Source data
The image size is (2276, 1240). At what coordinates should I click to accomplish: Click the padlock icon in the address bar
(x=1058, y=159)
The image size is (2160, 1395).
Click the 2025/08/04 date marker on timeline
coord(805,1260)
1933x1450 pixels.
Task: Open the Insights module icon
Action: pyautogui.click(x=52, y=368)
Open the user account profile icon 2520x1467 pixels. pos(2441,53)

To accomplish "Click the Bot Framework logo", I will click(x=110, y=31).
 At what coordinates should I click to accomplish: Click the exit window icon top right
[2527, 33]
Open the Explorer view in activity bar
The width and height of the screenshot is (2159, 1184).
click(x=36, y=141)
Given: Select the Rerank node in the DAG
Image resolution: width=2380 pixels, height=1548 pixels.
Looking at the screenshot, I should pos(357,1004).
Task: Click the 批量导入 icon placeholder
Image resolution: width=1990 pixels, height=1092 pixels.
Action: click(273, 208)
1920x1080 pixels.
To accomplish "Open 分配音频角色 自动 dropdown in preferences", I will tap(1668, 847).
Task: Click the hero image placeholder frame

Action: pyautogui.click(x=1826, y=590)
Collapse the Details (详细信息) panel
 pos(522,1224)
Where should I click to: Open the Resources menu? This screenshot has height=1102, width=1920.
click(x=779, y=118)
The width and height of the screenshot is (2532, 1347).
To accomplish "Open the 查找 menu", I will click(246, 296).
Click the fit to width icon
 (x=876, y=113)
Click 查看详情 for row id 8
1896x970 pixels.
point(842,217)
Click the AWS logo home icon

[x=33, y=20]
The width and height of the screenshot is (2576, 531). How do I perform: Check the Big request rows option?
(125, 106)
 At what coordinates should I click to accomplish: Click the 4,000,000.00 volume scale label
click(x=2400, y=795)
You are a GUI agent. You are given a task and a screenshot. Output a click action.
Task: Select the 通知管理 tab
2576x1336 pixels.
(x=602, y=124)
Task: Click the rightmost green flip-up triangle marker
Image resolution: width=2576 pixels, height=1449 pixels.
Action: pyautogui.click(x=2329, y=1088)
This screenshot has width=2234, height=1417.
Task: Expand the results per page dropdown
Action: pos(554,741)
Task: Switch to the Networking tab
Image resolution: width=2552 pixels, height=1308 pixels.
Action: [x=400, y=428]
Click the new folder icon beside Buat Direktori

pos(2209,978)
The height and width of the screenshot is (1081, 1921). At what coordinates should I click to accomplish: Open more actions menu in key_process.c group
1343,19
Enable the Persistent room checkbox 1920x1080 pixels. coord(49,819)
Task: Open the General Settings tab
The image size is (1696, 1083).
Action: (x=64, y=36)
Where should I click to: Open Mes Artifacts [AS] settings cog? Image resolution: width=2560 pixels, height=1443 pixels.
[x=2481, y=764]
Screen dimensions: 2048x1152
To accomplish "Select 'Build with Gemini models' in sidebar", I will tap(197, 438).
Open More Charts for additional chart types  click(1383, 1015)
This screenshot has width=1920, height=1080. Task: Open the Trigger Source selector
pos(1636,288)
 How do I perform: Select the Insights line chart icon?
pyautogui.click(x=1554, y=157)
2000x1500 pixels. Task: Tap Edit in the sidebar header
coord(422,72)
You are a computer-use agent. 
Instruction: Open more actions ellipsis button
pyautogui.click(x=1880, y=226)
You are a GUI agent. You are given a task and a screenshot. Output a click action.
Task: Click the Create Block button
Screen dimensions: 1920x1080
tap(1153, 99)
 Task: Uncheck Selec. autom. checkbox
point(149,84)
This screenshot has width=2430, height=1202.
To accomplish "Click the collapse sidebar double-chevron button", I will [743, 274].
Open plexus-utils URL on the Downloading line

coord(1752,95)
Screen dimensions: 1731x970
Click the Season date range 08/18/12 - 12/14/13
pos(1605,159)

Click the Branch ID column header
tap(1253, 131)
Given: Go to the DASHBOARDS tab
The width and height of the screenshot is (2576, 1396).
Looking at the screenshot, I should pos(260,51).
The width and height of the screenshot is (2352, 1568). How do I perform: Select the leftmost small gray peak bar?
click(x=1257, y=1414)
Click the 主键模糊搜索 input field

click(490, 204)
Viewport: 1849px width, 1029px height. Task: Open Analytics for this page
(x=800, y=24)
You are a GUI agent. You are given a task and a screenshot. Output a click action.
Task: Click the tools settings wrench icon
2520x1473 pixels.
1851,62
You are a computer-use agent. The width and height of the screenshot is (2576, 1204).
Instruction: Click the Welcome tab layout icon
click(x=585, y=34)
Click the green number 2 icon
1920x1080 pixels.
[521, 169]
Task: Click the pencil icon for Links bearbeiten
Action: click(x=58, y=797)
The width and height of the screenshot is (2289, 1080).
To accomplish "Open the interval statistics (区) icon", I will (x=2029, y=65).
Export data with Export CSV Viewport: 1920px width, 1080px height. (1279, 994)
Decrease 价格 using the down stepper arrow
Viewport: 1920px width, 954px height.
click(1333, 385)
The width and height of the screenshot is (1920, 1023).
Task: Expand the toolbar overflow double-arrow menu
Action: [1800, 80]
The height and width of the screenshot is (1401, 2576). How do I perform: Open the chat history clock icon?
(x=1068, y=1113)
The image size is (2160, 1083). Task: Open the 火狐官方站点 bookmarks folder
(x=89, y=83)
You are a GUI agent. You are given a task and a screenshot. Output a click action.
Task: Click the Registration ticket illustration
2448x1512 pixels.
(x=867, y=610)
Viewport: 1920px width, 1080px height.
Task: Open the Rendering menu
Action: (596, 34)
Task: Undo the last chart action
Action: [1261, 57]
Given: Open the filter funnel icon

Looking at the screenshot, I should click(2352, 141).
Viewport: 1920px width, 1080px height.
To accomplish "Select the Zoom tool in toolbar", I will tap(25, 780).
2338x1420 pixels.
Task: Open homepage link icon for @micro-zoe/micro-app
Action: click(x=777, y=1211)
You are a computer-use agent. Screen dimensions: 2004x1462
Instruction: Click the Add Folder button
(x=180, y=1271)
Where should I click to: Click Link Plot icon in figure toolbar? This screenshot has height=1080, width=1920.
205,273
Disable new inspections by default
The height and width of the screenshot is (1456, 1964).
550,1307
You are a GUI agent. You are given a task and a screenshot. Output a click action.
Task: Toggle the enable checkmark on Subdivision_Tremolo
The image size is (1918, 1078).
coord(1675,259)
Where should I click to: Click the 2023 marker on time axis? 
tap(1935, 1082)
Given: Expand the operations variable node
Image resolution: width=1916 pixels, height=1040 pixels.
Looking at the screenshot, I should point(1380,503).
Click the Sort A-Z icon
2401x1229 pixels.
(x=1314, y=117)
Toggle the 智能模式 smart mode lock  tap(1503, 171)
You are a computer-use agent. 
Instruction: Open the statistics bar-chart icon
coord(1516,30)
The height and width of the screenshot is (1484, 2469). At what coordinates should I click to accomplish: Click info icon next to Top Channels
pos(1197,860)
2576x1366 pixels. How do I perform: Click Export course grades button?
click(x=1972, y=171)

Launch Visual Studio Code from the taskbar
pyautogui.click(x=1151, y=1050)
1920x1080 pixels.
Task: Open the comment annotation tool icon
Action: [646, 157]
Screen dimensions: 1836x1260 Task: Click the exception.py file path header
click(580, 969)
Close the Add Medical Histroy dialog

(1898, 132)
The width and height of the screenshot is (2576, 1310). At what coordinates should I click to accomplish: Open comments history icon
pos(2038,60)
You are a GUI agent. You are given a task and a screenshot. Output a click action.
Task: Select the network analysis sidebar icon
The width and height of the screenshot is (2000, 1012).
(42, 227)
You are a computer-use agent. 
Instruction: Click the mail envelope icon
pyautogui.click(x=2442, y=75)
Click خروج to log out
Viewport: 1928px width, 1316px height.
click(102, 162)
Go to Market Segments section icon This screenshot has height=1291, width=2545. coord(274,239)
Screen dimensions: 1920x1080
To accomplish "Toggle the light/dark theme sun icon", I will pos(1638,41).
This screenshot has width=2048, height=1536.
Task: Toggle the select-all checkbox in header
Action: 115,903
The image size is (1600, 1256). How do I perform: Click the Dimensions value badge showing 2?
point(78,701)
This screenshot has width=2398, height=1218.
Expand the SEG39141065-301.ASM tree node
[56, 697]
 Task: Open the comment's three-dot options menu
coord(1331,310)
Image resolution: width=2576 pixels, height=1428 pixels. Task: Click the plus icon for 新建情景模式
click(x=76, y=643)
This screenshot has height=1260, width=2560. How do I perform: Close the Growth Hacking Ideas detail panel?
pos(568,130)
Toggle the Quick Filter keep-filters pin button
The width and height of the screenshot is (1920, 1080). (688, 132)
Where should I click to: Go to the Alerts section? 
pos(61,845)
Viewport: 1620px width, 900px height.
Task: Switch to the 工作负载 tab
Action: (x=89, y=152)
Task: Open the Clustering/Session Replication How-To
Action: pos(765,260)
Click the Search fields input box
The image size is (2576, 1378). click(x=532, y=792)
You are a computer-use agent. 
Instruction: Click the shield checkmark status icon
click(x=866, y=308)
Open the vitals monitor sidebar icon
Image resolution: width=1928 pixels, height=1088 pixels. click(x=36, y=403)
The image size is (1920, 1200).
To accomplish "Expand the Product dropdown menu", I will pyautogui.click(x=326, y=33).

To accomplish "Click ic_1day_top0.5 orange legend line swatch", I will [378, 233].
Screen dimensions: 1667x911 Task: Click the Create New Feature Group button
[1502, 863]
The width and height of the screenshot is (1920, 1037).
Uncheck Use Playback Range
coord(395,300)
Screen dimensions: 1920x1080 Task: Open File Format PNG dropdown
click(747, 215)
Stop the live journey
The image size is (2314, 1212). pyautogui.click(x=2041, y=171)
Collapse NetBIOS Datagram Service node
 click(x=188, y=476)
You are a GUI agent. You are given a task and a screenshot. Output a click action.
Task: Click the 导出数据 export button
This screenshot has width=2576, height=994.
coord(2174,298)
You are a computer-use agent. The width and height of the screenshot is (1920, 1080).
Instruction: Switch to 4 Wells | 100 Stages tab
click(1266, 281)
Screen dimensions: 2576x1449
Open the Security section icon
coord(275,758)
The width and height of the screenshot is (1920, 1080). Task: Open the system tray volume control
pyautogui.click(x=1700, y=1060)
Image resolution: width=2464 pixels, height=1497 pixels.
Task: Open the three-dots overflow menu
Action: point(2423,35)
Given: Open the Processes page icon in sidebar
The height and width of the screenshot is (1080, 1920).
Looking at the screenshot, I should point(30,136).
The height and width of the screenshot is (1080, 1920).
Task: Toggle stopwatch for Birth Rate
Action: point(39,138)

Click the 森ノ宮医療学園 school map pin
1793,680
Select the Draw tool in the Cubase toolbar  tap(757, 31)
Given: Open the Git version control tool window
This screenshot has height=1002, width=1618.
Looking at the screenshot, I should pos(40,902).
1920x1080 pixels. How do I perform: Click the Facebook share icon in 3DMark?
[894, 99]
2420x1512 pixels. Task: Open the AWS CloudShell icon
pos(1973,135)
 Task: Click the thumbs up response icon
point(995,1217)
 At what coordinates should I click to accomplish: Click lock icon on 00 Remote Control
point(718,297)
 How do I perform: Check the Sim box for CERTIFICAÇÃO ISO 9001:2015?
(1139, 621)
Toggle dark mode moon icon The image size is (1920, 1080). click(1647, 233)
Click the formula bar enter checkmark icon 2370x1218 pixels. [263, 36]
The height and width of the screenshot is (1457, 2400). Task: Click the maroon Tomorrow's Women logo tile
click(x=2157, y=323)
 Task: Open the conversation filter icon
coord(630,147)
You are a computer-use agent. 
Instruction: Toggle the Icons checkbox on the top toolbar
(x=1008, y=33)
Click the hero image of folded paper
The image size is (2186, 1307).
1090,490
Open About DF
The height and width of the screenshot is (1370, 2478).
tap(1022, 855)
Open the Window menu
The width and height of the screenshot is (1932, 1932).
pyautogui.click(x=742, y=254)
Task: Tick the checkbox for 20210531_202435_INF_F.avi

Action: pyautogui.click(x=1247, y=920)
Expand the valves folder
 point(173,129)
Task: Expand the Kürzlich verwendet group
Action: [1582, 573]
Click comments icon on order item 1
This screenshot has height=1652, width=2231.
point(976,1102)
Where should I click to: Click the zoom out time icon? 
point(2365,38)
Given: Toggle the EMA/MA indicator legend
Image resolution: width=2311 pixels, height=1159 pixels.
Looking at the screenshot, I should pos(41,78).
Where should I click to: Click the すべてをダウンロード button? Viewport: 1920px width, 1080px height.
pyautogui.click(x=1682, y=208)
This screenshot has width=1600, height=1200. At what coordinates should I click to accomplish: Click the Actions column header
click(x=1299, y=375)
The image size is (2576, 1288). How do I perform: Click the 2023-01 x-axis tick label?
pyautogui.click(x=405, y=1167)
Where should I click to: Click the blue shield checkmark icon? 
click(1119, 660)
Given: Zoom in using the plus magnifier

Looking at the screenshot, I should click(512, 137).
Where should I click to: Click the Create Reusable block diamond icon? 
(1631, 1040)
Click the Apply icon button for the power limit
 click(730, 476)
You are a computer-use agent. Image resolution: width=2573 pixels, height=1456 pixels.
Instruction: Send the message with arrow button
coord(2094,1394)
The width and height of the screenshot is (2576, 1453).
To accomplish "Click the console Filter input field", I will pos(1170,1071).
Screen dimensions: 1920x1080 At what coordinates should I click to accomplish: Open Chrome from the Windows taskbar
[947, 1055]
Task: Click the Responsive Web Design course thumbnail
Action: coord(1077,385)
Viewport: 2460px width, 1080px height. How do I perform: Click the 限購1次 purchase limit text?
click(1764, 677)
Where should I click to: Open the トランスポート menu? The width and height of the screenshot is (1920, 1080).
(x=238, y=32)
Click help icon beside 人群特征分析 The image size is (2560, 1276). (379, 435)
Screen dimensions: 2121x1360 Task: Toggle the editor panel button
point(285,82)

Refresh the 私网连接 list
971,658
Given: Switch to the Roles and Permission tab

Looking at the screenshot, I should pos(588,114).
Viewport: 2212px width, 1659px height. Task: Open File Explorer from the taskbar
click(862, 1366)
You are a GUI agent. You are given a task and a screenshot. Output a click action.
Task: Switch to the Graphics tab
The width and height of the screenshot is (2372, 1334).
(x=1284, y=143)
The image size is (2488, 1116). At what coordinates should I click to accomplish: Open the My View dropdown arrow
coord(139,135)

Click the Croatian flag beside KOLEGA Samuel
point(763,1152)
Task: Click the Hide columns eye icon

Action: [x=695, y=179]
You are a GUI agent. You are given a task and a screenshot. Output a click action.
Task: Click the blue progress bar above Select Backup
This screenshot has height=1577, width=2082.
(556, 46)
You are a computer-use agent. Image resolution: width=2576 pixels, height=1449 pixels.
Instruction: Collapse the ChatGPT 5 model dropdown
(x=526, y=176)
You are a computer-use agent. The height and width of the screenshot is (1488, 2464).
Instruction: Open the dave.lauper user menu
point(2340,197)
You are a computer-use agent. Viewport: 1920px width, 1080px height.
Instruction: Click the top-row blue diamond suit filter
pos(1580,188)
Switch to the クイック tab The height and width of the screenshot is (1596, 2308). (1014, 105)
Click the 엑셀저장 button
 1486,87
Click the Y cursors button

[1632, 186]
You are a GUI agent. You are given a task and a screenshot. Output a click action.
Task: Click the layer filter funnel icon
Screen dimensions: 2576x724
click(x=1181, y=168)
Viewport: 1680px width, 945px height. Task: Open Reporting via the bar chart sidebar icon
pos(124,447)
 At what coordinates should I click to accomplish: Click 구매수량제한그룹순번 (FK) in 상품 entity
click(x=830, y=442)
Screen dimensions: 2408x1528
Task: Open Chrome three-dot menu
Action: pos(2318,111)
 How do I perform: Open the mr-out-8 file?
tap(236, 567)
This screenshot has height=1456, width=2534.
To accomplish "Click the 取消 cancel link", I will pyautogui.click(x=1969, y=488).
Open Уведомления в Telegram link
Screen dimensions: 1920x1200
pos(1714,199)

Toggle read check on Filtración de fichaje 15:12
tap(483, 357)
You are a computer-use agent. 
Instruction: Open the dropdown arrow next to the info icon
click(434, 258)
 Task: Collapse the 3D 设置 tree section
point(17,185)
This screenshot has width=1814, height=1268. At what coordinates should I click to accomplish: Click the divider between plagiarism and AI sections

Directions for this task
Write out exactly the lines starting with the one that holds "Instruction: Open the dave.lauper user menu" and running through the last line above.

Written solution
Instruction: Open the dave.lauper user menu
point(2340,197)
You are a computer-use agent. Viewport: 1920px width, 1080px height.
Instruction: Click the top-row blue diamond suit filter
pos(1580,188)
Switch to the クイック tab The height and width of the screenshot is (1596, 2308). (1014, 105)
Click the 엑셀저장 button
 1486,87
Click the Y cursors button

[1632, 186]
You are a GUI agent. You are given a task and a screenshot. Output a click action.
Task: Click the layer filter funnel icon
Screen dimensions: 2576x724
click(x=1181, y=168)
Viewport: 1680px width, 945px height. Task: Open Reporting via the bar chart sidebar icon
pos(124,447)
 At what coordinates should I click to accomplish: Click 구매수량제한그룹순번 (FK) in 상품 entity
click(x=830, y=442)
Screen dimensions: 2408x1528
Task: Open Chrome three-dot menu
Action: pos(2318,111)
 How do I perform: Open the mr-out-8 file?
tap(236, 567)
This screenshot has height=1456, width=2534.
To accomplish "Click the 取消 cancel link", I will pyautogui.click(x=1969, y=488).
Open Уведомления в Telegram link
Screen dimensions: 1920x1200
pos(1714,199)

Toggle read check on Filtración de fichaje 15:12
tap(483, 357)
You are a computer-use agent. 
Instruction: Open the dropdown arrow next to the info icon
click(434, 258)
 Task: Collapse the 3D 设置 tree section
point(17,185)
This screenshot has width=1814, height=1268. At what coordinates should I click to accomplish: Click the divider between plagiarism and AI sections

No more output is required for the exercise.